Dans une tribune, l’acteur de la société civile Djoret Biaka Tedang salue le communiqué des leaders de l’opposition encore libres, qu’il juge « clair » sur le rétrécissement des libertés et les faits graves qui l’accompagnent.
Selon lui, ce texte traduit une cohésion entre les partis se réclamant de l’opposition, les membres du Cadre Permanent de Dialogue Politique (CPDP) et ceux qui en sont exclus, tous confrontés à la crainte d’un durcissement de la répression.

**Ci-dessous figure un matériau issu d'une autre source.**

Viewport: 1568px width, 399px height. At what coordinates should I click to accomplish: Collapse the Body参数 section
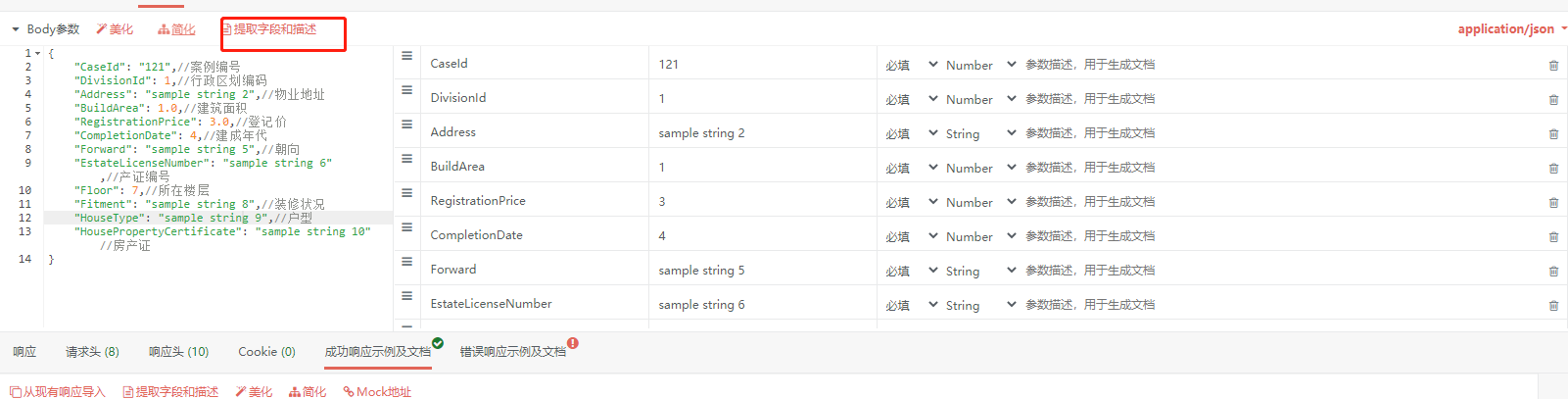coord(16,29)
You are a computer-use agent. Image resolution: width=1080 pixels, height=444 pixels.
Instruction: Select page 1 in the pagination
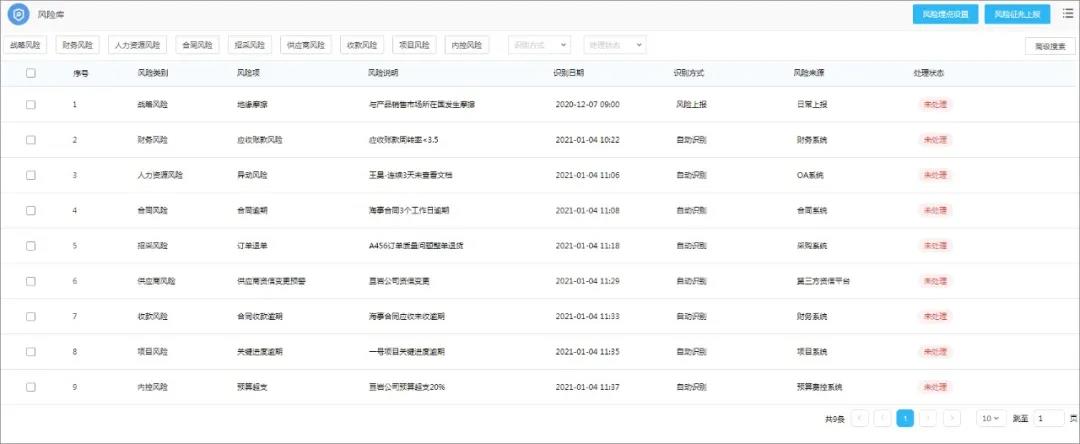click(905, 418)
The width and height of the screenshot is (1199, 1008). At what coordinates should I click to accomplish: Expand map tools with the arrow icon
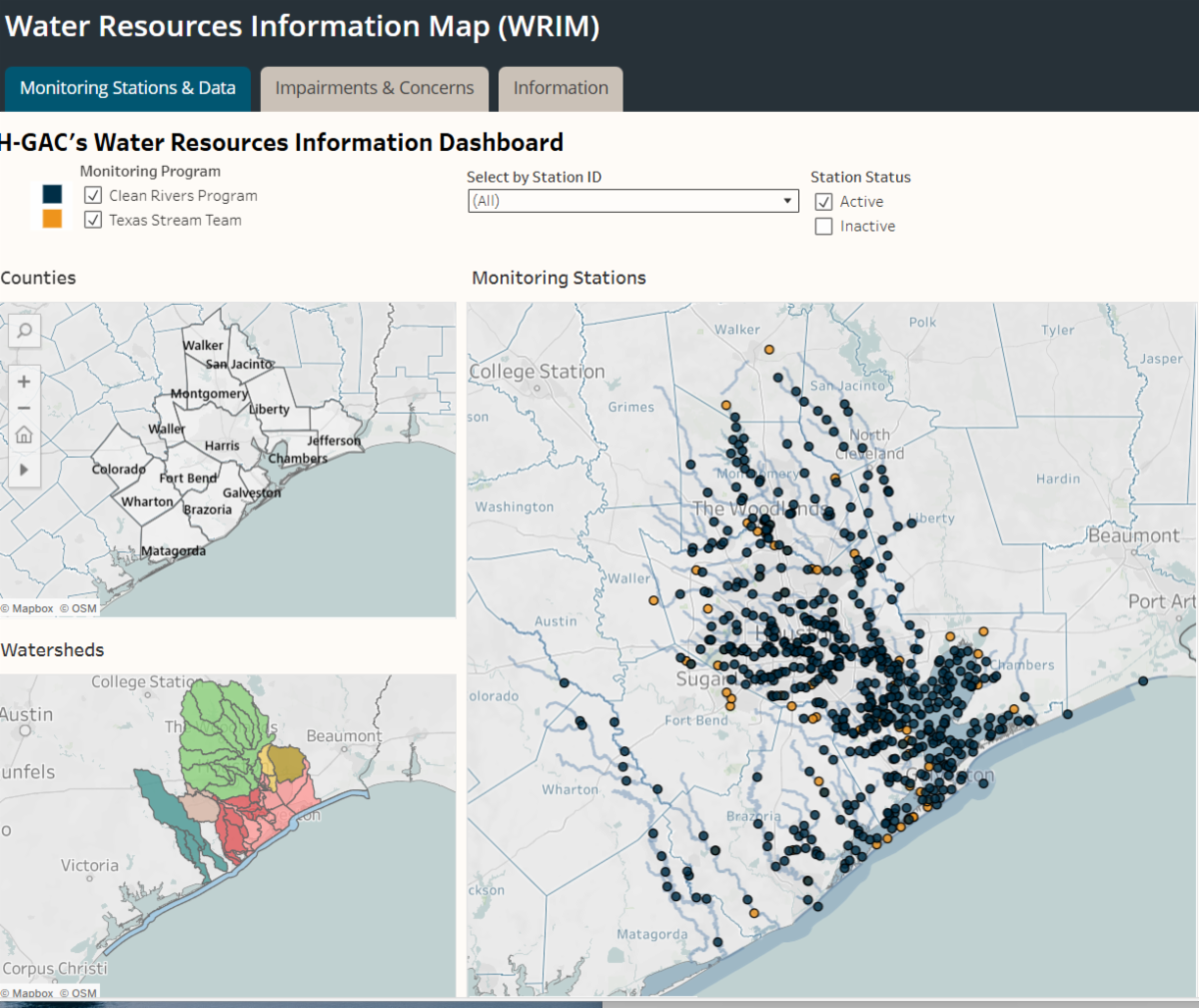[x=24, y=470]
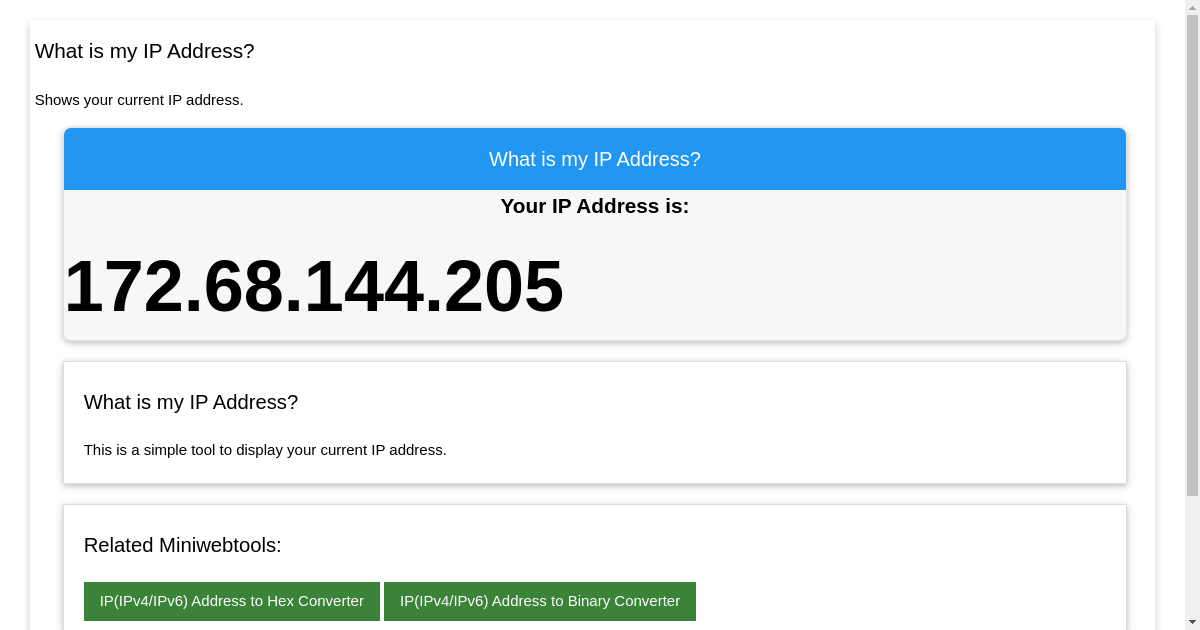Click the Related Miniwebtools heading

(x=183, y=545)
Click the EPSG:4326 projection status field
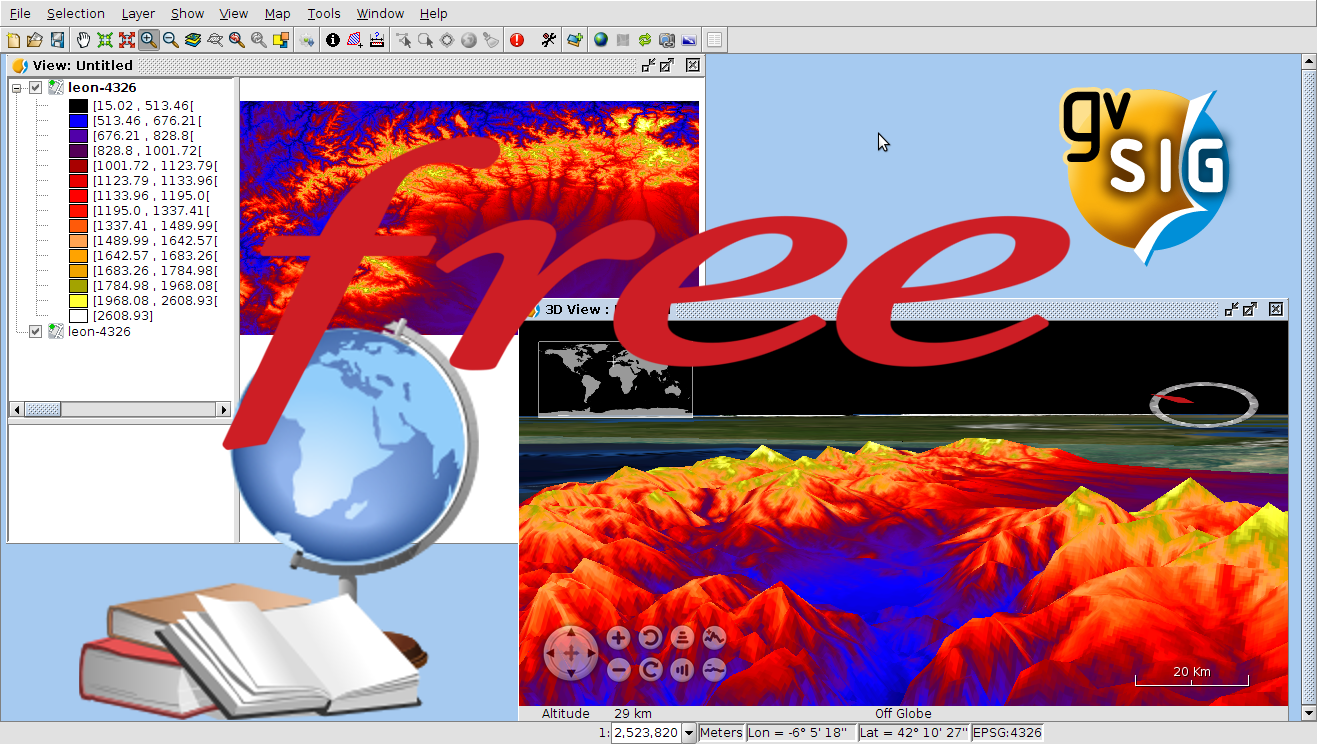Image resolution: width=1317 pixels, height=744 pixels. point(1007,733)
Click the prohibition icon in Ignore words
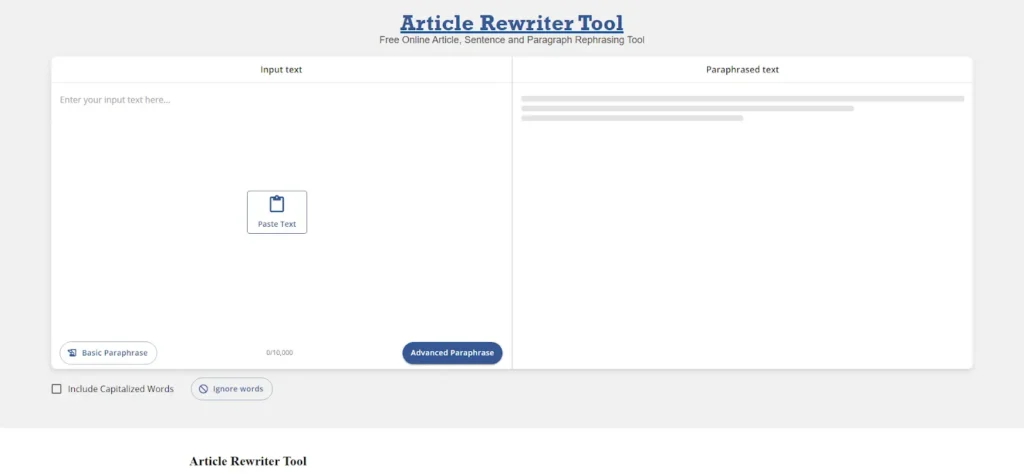The width and height of the screenshot is (1024, 474). [203, 389]
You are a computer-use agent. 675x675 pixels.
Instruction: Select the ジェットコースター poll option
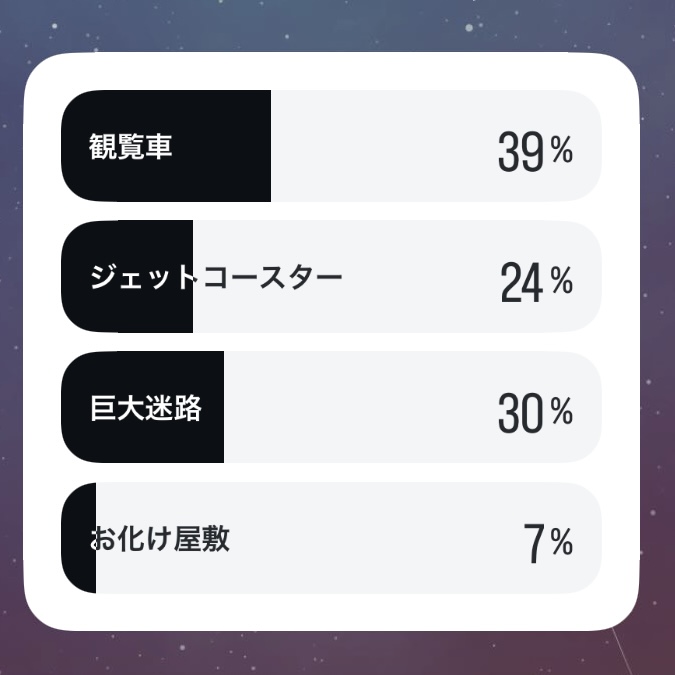tap(331, 276)
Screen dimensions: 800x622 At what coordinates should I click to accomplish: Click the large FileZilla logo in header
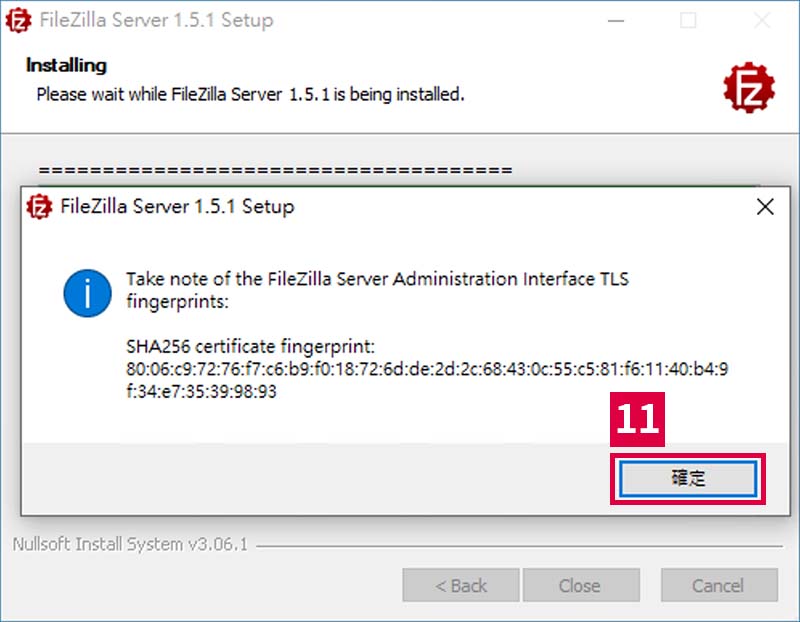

Mais Djoret Biaka Tedang met en garde contre une stratégie limitée aux réseaux sociaux ou aux débats parallèles : « À quoi sert un activisme hors CPDP si l’on refuse d’utiliser l’outil institutionnel prévu pour traiter les crises politiques ? » interroge‑t‑il.
Il reproche aux membres du CPDP, y compris son président, de signer des textes offensifs sans les transformer en initiatives formelles dans le cadre du dialogue, ce qui, selon lui, « offre au pouvoir le confort d’ignorer, de diviser, puis de réprimer ».
L’acteur de la société civile appelle donc le président du CPDP à convoquer une session extraordinaire, à entendre toutes les parties – y compris celles hors du cadre – et à exiger des autorités une révision des bases légales ainsi que des garanties publiques. Il demande la publication d’une position officielle sur les libertés publiques et le droit de manifester.
« Sinon, qu’on dise la vérité au pays : le CPDP n’est pas un levier de débat, c’est un décor », conclut Djoret Biaka Tedang.